▸ **ABOUT THIS TASK**
Since only part of the material below is wanted, output exactly the lines from the one with "You are a computer-use" up to and including the one with "Instruction: Expand the Data Views tree node".

▸ **SUPPLIED DATA**
=== Begin Enclosure ===
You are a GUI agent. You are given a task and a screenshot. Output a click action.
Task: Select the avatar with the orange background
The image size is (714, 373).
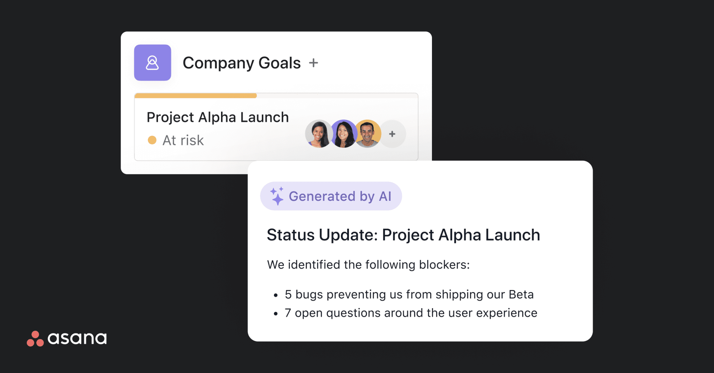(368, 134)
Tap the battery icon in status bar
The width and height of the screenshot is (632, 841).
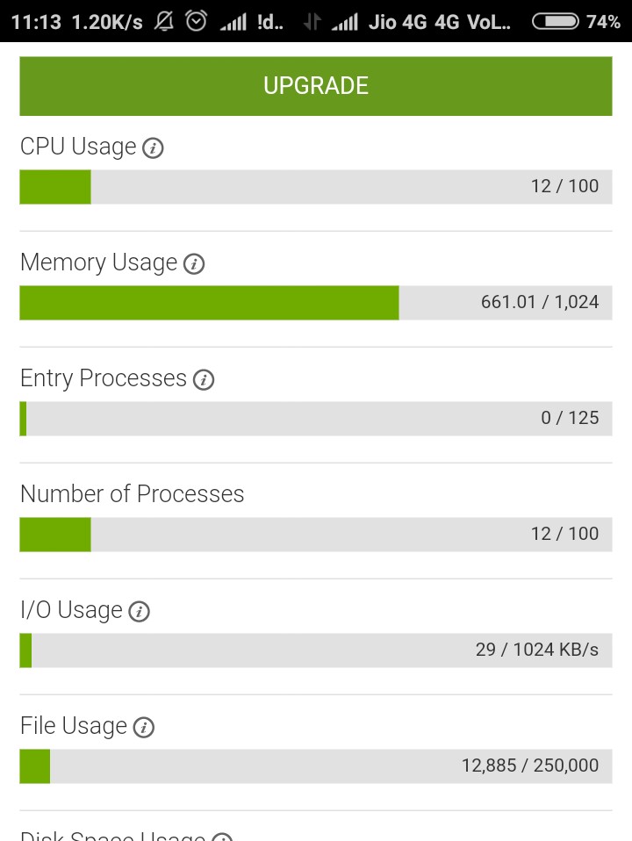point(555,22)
=== End Enclosure ===
=== Begin Enclosure ===
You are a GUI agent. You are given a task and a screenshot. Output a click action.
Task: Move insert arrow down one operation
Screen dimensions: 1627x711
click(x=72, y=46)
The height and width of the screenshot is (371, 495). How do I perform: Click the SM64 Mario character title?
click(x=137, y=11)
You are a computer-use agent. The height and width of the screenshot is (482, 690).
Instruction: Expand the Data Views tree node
=== End Enclosure ===
▸ **SOLUTION TO THE EXERCISE**
You are a computer-use agent. The height and width of the screenshot is (482, 690).
Instruction: Expand the Data Views tree node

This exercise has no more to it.